From the excerpt below, list each numbered tip with its number.
[START EXCERPT]
4. Leave your shoes at the door.
It may sound like a strange tip, but taking off your shoes and keeping them in the entryway of your house can help in a major way. Not only will you avoid stains and vacuum less, you’ll reduce household pollutants and germs. You’ll literally breathe easier knowing these things are left at the door.
5. Upgrade light bulbs to compact fluorescent bulbs (CFLs).
If your home uses incandescent light bulbs, replace them with CFLs to save money and energy. A compact fluorescent bulb uses approximately 70 percent less energy than a traditional bulb and last up to fifteen times longer. However, due to the trace of mercury in CFLs, it’s important to know what to do should one break in your house. Learn more here.
6. Seal openings around windows and doors.
Cracks and gaps appear in just about every home, especially if you live in an older house. These openings can increase your heating and cooling bill as well as your carbon footprint. Apply weather stripping around your windows and doors to conserve energy and money.
7. Choose filtered over bottled water.
Why continue to purchase bottled water if you don’t have to? Buying a tap purifier, a filtered pitcher, or even a water purification system saves you money and eliminates container waste. Go a step further by using reusable water bottles (preferably aluminum) at work or when driving to increase your ecological footprint.
[END EXCERPT]
[START DATA PROVIDED]
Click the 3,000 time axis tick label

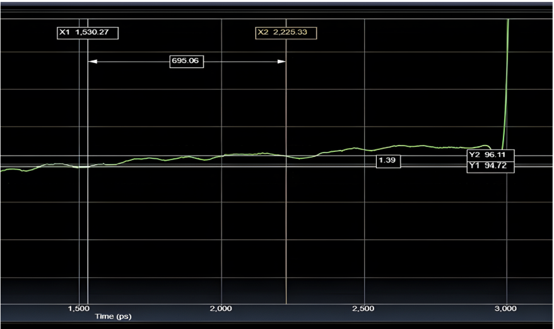(x=506, y=308)

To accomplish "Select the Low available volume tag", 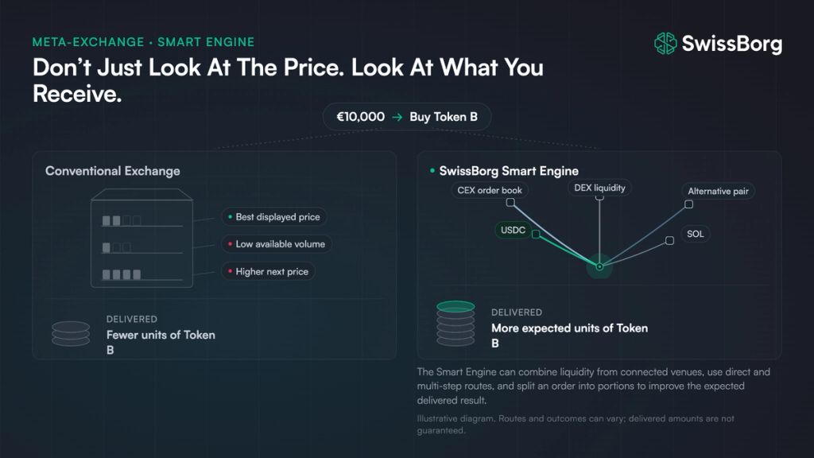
[END DATA PROVIDED]
§ **IN RESPONSE**
4. Leave your shoes at the door.
5. Upgrade light bulbs to compact fluorescent bulbs (CFLs).
6. Seal openings around windows and doors.
7. Choose filtered over bottled water.